What is needed: Collect from the data below each line with "במאוריציוס".

Records for the exercise:

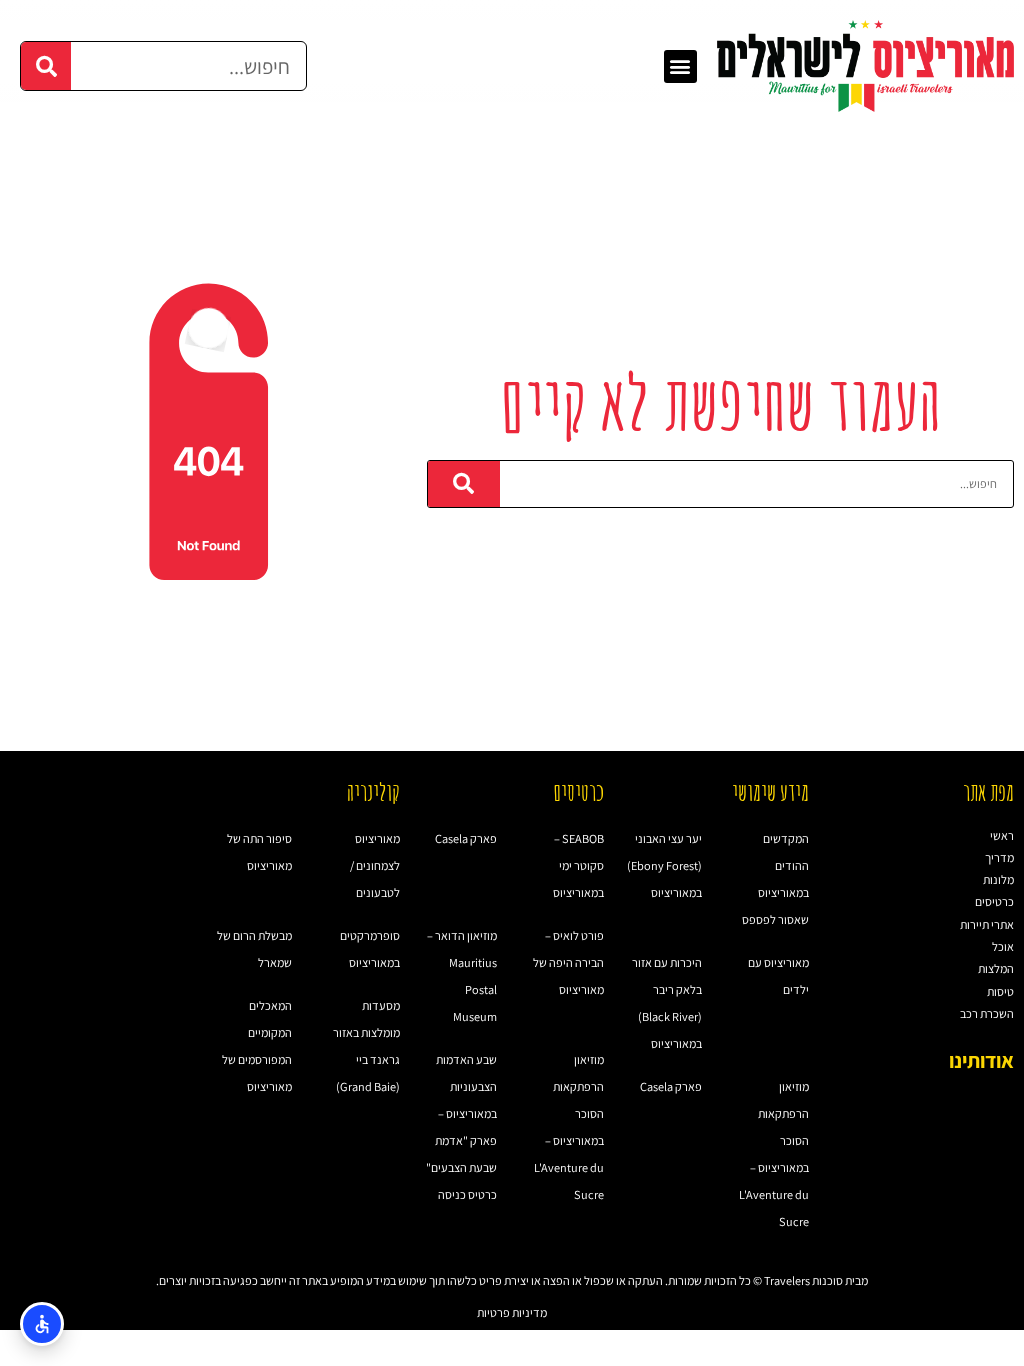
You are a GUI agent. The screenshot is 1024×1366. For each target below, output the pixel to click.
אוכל (1003, 946)
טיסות (1000, 991)
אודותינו (981, 1060)
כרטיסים (994, 901)
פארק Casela (671, 1086)
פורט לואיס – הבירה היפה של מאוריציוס (568, 962)
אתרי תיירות (987, 924)
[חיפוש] (46, 66)
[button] (680, 66)
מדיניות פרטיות (512, 1312)
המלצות (996, 968)
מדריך (999, 857)
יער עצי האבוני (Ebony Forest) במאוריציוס (664, 865)
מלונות (998, 879)
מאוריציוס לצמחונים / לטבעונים (375, 865)
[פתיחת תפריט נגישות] (42, 1324)
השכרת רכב (987, 1013)
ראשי (1002, 835)
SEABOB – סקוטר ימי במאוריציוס (578, 865)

Problem solution:
יער עצי האבוני (Ebony Forest) במאוריציוס (664, 865)
SEABOB – סקוטר ימי במאוריציוס (578, 865)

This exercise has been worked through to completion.